Every line below that has the string "Switch" needs to be copied.

Given data
──────────

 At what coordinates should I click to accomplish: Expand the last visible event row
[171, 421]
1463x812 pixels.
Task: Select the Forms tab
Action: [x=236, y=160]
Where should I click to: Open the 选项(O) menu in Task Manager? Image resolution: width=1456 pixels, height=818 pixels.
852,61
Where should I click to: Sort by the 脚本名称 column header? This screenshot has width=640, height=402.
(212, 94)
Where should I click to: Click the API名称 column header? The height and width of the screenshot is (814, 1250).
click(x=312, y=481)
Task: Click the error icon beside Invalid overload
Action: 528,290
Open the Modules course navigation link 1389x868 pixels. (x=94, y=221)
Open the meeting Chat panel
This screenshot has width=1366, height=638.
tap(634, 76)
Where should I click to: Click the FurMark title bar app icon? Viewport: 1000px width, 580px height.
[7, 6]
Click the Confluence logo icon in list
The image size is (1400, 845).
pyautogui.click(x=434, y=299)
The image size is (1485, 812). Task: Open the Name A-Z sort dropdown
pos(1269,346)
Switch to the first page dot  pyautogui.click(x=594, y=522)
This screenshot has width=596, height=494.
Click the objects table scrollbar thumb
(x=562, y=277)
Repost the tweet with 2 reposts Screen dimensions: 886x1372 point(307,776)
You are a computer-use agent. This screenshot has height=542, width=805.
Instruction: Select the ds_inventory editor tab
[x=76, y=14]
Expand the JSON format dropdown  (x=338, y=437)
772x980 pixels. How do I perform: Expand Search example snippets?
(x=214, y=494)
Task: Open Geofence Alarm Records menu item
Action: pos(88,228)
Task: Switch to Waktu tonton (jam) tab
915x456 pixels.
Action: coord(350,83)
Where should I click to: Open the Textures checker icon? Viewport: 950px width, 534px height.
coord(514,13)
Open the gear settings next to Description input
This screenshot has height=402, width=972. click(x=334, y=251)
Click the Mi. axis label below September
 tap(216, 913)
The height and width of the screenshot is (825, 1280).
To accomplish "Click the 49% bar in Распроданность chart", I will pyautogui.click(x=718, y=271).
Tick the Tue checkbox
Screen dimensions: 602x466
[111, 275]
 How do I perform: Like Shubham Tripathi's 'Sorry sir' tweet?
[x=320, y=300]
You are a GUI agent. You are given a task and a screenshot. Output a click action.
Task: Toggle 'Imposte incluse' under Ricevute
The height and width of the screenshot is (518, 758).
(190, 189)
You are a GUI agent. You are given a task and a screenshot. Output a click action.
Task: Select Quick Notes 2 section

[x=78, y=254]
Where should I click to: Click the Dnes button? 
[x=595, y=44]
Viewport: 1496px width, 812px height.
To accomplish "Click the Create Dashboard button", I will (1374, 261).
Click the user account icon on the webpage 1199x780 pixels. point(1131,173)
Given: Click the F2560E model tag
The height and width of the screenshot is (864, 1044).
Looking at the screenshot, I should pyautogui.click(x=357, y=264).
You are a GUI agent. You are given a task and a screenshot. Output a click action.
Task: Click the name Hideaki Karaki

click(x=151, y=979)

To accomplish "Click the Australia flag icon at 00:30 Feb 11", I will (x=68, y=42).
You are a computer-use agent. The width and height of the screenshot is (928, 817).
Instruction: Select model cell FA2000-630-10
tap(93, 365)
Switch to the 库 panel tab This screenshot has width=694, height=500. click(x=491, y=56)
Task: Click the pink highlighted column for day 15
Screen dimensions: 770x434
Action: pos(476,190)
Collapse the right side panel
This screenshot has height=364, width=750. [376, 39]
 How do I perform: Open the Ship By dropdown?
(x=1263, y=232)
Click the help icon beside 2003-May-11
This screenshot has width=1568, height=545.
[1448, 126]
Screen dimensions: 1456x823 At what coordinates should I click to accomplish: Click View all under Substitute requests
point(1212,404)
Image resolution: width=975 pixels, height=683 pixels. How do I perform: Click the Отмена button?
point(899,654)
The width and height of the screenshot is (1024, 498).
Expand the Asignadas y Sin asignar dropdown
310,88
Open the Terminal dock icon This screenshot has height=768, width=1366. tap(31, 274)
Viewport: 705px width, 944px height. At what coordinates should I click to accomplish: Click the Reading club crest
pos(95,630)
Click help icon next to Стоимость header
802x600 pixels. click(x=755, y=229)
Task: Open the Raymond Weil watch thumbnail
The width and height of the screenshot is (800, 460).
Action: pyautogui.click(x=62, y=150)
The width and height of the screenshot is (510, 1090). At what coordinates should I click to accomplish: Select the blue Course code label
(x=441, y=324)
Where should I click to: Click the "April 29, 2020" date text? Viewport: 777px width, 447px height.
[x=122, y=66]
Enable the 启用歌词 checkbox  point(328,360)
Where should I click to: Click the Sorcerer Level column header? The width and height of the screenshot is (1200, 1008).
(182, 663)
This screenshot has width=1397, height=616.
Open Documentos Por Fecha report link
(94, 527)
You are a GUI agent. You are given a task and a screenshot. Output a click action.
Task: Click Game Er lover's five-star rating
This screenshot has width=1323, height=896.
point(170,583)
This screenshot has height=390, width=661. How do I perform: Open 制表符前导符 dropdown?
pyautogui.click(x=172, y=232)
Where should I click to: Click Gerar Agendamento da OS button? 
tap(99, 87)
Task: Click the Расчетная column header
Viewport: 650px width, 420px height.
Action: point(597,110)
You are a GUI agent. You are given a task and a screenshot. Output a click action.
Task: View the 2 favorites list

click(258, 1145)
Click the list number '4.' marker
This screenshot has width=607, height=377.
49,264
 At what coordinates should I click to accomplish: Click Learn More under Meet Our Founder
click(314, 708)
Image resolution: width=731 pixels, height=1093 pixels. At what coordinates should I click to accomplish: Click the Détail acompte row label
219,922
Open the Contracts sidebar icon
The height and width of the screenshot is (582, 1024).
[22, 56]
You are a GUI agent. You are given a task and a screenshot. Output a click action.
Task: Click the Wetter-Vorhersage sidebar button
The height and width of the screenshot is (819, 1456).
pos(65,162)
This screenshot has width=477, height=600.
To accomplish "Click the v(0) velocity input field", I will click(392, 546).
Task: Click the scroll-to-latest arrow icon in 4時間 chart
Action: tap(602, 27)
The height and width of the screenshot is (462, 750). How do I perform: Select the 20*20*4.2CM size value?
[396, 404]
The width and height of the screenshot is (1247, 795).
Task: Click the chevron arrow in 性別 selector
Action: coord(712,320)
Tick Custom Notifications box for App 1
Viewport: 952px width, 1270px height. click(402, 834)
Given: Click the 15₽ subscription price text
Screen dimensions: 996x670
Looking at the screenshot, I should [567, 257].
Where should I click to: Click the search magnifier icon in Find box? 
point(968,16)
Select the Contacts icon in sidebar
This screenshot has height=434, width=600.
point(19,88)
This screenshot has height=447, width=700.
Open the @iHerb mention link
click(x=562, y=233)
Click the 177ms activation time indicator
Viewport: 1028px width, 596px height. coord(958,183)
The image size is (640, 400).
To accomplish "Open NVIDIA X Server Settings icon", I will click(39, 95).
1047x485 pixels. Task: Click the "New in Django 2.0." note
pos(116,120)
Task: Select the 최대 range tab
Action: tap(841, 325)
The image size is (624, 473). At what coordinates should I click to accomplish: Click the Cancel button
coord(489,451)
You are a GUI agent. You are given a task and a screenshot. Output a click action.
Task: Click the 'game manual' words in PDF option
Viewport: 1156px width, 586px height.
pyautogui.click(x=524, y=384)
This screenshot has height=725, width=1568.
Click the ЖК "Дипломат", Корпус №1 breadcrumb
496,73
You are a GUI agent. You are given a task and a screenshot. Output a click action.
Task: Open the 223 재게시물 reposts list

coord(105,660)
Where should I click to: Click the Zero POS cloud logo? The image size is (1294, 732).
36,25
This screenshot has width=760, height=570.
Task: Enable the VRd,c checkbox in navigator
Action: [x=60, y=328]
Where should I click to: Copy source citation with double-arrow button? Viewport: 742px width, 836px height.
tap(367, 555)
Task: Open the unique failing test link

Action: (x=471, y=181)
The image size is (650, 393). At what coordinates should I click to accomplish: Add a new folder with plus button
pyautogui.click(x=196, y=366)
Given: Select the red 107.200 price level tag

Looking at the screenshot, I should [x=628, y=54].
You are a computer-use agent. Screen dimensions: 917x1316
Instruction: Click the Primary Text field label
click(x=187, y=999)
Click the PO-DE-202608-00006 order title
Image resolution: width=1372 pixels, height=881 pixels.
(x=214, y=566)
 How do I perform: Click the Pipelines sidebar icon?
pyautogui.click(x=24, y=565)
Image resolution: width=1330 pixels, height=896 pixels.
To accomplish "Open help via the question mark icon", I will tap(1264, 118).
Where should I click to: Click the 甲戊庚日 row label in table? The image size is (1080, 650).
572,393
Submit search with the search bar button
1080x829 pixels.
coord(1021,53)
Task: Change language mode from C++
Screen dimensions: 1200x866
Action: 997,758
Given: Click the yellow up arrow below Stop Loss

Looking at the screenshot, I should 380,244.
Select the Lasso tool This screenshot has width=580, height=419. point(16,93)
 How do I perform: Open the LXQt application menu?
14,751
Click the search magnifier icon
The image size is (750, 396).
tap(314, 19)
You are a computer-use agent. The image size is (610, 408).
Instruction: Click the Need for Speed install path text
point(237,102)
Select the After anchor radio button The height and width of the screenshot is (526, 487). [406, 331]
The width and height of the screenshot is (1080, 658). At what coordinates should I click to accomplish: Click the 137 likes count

──────────

Exercise response
Switch to the first page dot  pyautogui.click(x=594, y=522)
Task: Switch to Waktu tonton (jam) tab
Switch to the 库 panel tab This screenshot has width=694, height=500. click(x=491, y=56)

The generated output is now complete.